ABD gümrükçülerinin hedefindeki giyim ve tarım gibi diğer sektörlerde de şirketler artık tüm tedarik zincirlerini takip etmek ve Sincan'dan kaçınmakla yükümlü. Uygulamanın sonuçları rakamlara yansımaya başladı. Bölgeden Amerika Birleşik Devletleri'ne yapılan toplam ihracatın düştüğü açıklandı. Çin hükûmetinin gümrük verilerine göre, 2023'ün ilk yarısında Sincan'dan ABD'ye sadece 23,6 milyon dolarlık sevkiyat yapıldı. Bu rakam, geçen yılki 201,5 milyon dolarlık ihracata kıyasla önemli bir düşüş anlamına geliyor.

Denetimin yeni sektörlerle genişletilmesi, Sincan ile bağları olduğu bilinen daha fazla şirketin kara listeye alınması ve yasanın 800 doların altındaki sevkiyatlara da uygulanması gündemde.

Amerikalıların Sincan bağlantılı malları satın alma riski muhtemelen azalmaya devam edecek.
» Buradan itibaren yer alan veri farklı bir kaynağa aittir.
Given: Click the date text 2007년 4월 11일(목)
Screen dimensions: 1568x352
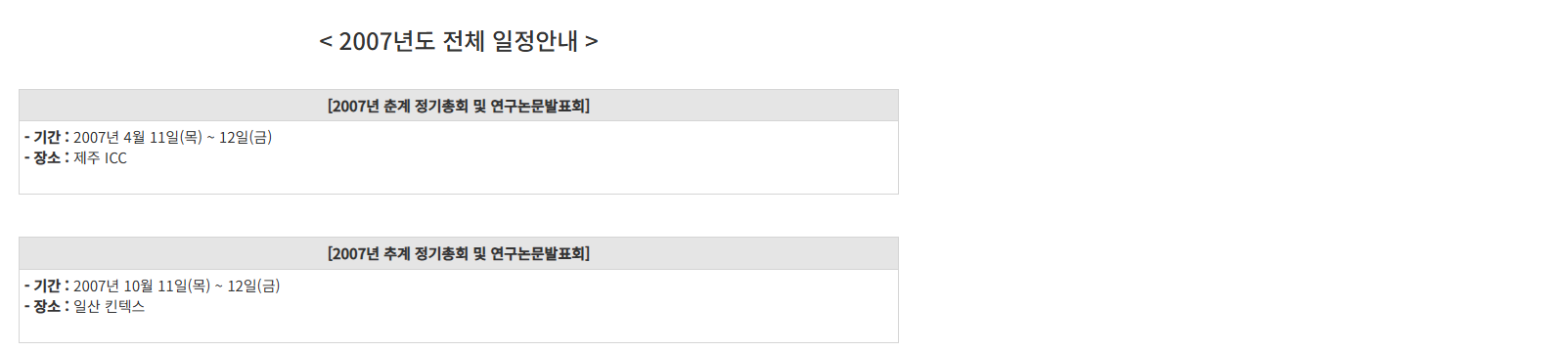Looking at the screenshot, I should (x=138, y=137).
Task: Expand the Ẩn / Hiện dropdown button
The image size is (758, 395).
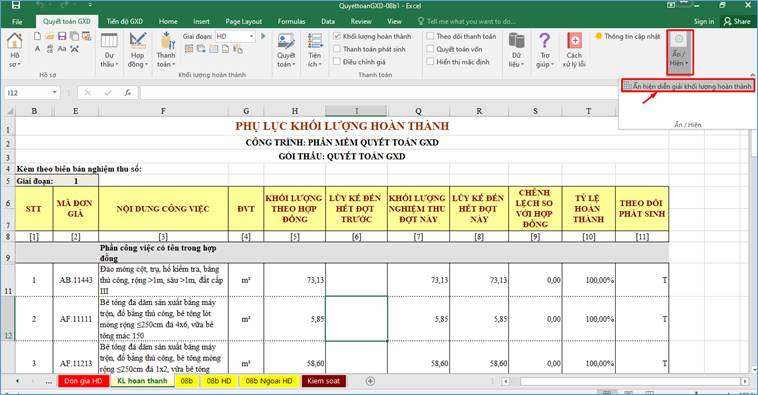Action: [680, 52]
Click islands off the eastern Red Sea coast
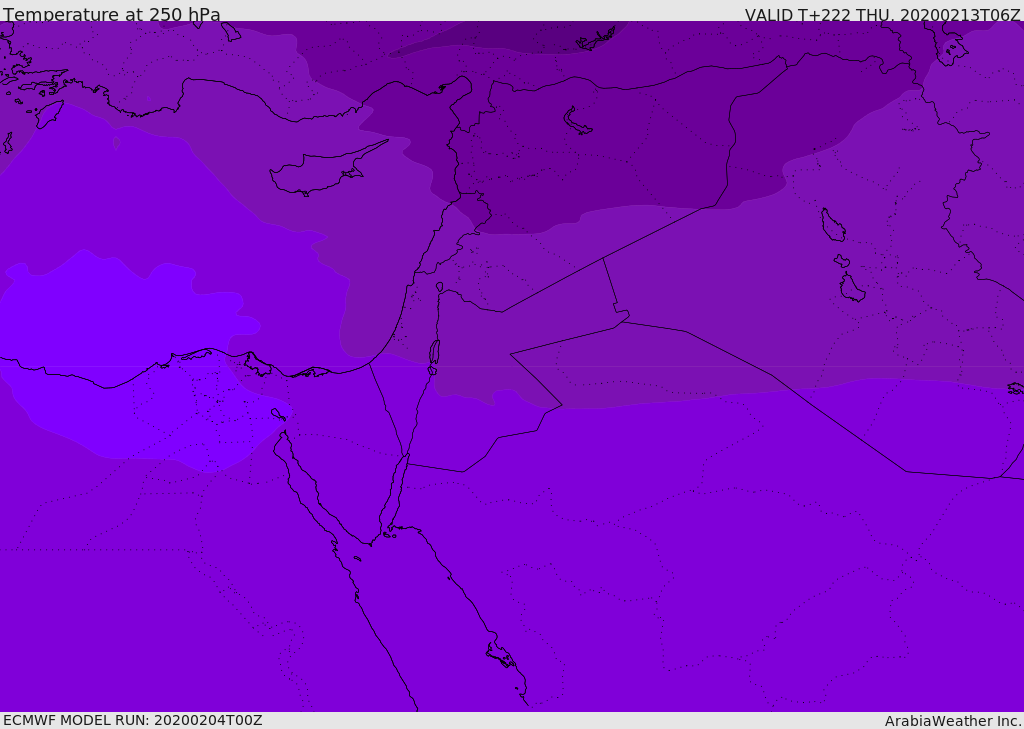Screen dimensions: 1024x729 [500, 655]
Ancak yasanın başlığında yer alan ‘Sincan'da zorla çalıştırmanın önlenmesi’ gibi daha büyük bir amacın sağlanması konusundaki belirsizlik sürüyor.

Sincan'daki politikalarını değiştirmesi için Çin üzerinde henüz ezici bir ekonomik baskı oluşmadığını görüyoruz. Mevcut kanıtlar; Çin hükûmetinin, Uygurların yoksulluğunu azaltma planı kapsamında devlet onaylı işlere "iş gücü transferleri" de dâhil olmak üzere istihdam politikalarını hâlâ sürdürmeye devam ettiğini gösteriyor.

Stratejik ve Uluslararası Çalışmalar Merkezi İnsan Hakları Girişimi Direktörü Marti Flacks, ABD’nin Çin’e yönelik müeyyide yasasını referans göstererek bunun küresel bir kampanyaya dönüşmesi konusunda ısrarlı. Flacks "Şu anda benzer yasalara sahip olan sadece Meksika ve Kanada var; ancak bunlar da henüz ABD'nin sahip olduğu uygulama kapasitesine erişmiş değil." diyor.

Avrupa Birliği’ne baktığımızda, meseleyi ağırdan aldığını görüyoruz; zorla çalıştırmayı ele almak üzere bir yasa önerisi gündemde ancak üzerinde hâlâ tartışılıyor.

Uygurların koşullarını iyileştirmeye çalışan insan hakları savunucuları açısından bu türden bir yasayı dünya çapında uygulamak, oldukça kritik bir adım olarak değerlendiriliyor. Uygur İnsan Hakları Projesi'nde program yöneticisi olan Babür İlçi, ABD’ye giremeyen malların alternatif güzergâhlara kayabileceği uyarısında bulunuyor. "Şimdi ABD'nin müttefikleriyle birlikte çalışması daha da önemli" diyerek diğer ülkelerin, ‘Uygur zorla çalıştırma malları’ için bir çöplüğe dönüşmemesi gerektiğini vurguluyor.

Dünyanın Uygur konusuna ne kadar insani ve dürüst yaklaşacağını ise zaman gösterecek.